Amy, j’ai nom De Science amateur (folio 385).

D’après ce conseil, l’auteur a étudié les ouvrages des hommes de génie, ceux de Dante particulièrement, ce qui lui a rendu sa tranquillité.

Au commencement du troisième chant, il dit qu’il s’est construit une forteresse avec les bons livres que le vieillard a mis entre ses mains & qui renferment la sagesse de l’Antiquité. Au-dessus de tous les autres livres est placée la Sainte Écriture qui, plus forte que la science des païens, renverse tout l’édifice qu’il avait élevé avec ces livres. Suit un éloge, mystique & très long, de la Bible. La pratique des vertus qu’elle enseigne délivre l’âme & le corps de toutes les prisons où les passions le retiennent. L’auteur termine par le récit de plusieurs morts remarquables dont il a été le témoin : 1o celle de Marguerite, Duchesse d’Alençon (folio 325) ; 2o celle de Charles, Duc d’Alençon, premier mari de Marguerite d’Angoulême, sœur de François Ier (folio 325) ; 3o celle de Louise de Savoye (folio 329 verso) ; 4o celle de François Ier (folio 333 recto).
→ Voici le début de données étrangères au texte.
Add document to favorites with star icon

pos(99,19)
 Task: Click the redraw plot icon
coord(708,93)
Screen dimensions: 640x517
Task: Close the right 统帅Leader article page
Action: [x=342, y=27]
Voici en quels termes sont racontés les derniers moments de Charles, duc d’Alençon, & de Louise de Savoye :


Je vous diray ce qu’ay veu par exprès
De son bon filz, lequel mourut après,
Charles dernier, Duc aussi d’Alençon,
Dont je pourroys faire longue leçon
Si tous les faicts par escript vouloys mettre
Et son trespas dire sans rien obmettre ;
Car tant y a de choses qui m’incitent
A les escripre & qui tant le merittent
Que j’en lerray le plus, prenant le meins,
Car ennuyer par la longueur je crains.